**How to complete this task**
Only the lines running from the line with "How do I perform: Open the 補助 tab?" to the end of the records below belong in the answer, each copied exactly.

[Dataset items]
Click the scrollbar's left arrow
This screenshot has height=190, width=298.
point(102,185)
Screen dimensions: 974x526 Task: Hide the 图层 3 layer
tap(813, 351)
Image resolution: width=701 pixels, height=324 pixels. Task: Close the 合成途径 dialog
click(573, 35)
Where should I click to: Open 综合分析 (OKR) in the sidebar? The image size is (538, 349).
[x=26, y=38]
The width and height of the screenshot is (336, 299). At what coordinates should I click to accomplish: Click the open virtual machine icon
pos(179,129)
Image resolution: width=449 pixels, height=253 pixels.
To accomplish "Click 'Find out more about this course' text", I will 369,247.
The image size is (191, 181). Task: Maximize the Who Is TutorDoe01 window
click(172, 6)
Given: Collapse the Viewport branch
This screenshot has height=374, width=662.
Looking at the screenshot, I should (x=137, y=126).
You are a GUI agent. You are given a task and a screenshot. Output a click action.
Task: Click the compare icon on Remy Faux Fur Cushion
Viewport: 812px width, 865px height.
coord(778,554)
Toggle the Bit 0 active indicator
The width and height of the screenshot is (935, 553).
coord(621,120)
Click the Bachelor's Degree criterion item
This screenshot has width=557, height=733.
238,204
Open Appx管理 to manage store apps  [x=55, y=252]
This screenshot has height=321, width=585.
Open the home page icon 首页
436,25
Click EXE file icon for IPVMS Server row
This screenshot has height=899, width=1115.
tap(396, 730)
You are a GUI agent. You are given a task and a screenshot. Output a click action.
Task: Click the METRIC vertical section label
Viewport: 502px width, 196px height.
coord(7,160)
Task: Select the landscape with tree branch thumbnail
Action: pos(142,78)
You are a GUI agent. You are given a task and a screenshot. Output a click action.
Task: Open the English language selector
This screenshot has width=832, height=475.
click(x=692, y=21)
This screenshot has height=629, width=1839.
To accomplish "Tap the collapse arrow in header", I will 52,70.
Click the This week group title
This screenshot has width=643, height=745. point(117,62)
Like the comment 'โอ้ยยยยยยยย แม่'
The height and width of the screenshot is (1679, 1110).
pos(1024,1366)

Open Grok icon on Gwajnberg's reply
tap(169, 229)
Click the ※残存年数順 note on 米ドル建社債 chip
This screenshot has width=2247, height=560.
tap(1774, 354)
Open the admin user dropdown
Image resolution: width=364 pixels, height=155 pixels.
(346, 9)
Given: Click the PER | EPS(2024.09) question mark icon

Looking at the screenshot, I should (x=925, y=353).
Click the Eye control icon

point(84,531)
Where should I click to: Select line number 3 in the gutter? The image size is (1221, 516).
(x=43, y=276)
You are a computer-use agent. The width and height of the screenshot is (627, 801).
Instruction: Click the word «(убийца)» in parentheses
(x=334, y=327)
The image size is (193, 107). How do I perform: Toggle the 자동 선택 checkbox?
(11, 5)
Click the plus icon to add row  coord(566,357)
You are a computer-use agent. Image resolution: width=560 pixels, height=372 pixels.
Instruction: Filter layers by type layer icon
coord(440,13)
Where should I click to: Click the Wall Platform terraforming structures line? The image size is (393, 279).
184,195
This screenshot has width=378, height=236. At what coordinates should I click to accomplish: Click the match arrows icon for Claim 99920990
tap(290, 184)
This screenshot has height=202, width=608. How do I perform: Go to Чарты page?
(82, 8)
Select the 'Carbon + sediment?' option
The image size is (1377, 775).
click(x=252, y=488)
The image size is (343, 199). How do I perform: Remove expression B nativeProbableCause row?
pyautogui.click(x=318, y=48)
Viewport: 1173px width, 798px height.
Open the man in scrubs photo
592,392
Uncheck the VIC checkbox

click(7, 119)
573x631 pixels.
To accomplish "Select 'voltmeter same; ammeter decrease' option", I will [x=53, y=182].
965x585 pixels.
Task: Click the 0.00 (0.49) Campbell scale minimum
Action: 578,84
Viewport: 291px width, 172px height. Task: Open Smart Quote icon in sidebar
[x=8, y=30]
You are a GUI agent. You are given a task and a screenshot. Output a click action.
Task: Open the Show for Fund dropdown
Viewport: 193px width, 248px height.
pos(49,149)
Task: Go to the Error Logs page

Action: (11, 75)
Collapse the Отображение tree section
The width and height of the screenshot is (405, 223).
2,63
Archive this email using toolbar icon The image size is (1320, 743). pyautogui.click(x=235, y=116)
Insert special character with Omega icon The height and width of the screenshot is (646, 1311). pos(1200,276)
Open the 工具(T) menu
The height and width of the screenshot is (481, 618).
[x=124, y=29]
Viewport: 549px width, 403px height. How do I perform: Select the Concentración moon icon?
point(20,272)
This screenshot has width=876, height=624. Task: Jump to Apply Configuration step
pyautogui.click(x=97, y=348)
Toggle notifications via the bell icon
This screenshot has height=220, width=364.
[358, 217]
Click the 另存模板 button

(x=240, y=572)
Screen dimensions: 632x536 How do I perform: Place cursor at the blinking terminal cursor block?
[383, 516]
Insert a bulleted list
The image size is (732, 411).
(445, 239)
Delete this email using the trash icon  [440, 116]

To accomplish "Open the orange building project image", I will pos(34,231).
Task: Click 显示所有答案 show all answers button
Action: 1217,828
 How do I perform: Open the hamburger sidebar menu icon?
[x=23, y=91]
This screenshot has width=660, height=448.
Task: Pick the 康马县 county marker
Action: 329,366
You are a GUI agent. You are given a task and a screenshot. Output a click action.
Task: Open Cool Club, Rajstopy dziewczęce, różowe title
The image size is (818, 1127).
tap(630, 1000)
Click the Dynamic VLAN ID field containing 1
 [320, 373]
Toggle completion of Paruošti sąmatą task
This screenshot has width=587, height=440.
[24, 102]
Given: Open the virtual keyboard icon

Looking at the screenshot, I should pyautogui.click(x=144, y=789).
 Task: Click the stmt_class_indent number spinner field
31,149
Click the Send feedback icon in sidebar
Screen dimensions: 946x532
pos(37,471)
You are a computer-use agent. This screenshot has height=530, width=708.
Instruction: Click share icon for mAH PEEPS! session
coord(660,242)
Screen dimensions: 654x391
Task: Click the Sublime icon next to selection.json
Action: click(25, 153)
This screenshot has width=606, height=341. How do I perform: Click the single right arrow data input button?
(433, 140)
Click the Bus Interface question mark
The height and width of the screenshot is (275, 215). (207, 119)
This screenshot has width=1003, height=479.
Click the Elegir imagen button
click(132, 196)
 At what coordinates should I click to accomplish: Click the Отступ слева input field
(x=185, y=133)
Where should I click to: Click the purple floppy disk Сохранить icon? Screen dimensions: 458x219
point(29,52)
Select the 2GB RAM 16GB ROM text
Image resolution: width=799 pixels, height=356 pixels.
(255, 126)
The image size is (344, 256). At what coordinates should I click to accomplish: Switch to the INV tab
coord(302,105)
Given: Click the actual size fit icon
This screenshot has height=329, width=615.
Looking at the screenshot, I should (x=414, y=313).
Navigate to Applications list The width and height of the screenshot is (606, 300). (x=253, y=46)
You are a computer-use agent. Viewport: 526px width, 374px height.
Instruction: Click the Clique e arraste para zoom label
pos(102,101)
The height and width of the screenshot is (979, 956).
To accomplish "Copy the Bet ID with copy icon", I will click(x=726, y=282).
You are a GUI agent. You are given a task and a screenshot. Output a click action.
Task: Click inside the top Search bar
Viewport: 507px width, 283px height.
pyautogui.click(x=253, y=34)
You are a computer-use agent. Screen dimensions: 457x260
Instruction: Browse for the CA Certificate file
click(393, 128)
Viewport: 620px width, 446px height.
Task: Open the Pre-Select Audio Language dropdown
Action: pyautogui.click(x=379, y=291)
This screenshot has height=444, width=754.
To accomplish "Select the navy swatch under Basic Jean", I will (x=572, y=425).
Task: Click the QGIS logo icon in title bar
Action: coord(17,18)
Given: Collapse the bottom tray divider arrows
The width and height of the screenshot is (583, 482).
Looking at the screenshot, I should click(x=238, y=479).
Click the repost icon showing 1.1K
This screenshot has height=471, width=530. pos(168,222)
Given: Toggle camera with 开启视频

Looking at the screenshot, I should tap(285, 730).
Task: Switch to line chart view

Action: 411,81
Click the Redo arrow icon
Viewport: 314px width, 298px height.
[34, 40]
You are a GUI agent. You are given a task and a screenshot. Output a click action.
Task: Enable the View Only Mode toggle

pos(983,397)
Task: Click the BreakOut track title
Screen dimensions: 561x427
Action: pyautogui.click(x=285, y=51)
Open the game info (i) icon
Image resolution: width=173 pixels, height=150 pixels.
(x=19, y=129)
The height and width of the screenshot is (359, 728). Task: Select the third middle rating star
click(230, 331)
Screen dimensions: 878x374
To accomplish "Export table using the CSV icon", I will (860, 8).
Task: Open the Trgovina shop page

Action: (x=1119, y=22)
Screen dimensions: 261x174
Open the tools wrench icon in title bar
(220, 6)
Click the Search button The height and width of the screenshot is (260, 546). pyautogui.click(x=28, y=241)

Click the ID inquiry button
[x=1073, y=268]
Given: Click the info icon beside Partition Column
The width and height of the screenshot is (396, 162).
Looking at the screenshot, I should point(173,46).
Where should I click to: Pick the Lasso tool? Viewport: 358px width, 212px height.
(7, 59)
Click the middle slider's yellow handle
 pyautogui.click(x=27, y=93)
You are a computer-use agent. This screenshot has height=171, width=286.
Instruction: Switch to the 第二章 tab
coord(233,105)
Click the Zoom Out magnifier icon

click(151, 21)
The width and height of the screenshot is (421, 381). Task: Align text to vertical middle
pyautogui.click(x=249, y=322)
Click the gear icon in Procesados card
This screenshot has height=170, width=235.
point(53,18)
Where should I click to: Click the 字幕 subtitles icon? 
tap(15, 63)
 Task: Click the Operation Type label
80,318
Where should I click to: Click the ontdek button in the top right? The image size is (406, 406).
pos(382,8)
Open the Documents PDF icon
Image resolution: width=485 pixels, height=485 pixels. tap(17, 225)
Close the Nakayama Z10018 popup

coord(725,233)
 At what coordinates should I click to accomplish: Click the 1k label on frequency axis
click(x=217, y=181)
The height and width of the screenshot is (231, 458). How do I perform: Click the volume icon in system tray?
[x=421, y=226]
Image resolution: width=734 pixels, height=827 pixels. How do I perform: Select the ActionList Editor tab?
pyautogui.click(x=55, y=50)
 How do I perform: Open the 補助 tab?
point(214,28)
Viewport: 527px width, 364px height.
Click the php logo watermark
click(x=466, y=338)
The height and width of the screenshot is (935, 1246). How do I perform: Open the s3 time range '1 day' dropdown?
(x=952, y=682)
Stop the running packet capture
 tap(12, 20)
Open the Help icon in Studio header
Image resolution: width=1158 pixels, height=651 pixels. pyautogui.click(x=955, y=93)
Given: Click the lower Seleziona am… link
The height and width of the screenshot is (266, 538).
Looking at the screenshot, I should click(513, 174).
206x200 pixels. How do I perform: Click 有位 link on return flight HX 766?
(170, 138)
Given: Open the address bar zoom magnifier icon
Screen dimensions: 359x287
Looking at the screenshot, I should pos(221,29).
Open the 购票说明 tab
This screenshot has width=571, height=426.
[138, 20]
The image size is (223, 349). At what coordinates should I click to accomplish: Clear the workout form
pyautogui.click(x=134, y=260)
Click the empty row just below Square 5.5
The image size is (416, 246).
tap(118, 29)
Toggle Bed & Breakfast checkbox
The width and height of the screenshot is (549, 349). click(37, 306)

**Final answer**
 How do I perform: Open the 補助 tab?
point(214,28)
Viewport: 527px width, 364px height.
Click the php logo watermark
click(x=466, y=338)
The height and width of the screenshot is (935, 1246). How do I perform: Open the s3 time range '1 day' dropdown?
(x=952, y=682)
Stop the running packet capture
 tap(12, 20)
Open the Help icon in Studio header
Image resolution: width=1158 pixels, height=651 pixels. pyautogui.click(x=955, y=93)
Given: Click the lower Seleziona am… link
The height and width of the screenshot is (266, 538).
Looking at the screenshot, I should click(513, 174).
206x200 pixels. How do I perform: Click 有位 link on return flight HX 766?
(170, 138)
Given: Open the address bar zoom magnifier icon
Screen dimensions: 359x287
Looking at the screenshot, I should pos(221,29).
Open the 购票说明 tab
This screenshot has width=571, height=426.
[138, 20]
The image size is (223, 349). At what coordinates should I click to accomplish: Clear the workout form
pyautogui.click(x=134, y=260)
Click the empty row just below Square 5.5
The image size is (416, 246).
tap(118, 29)
Toggle Bed & Breakfast checkbox
The width and height of the screenshot is (549, 349). click(37, 306)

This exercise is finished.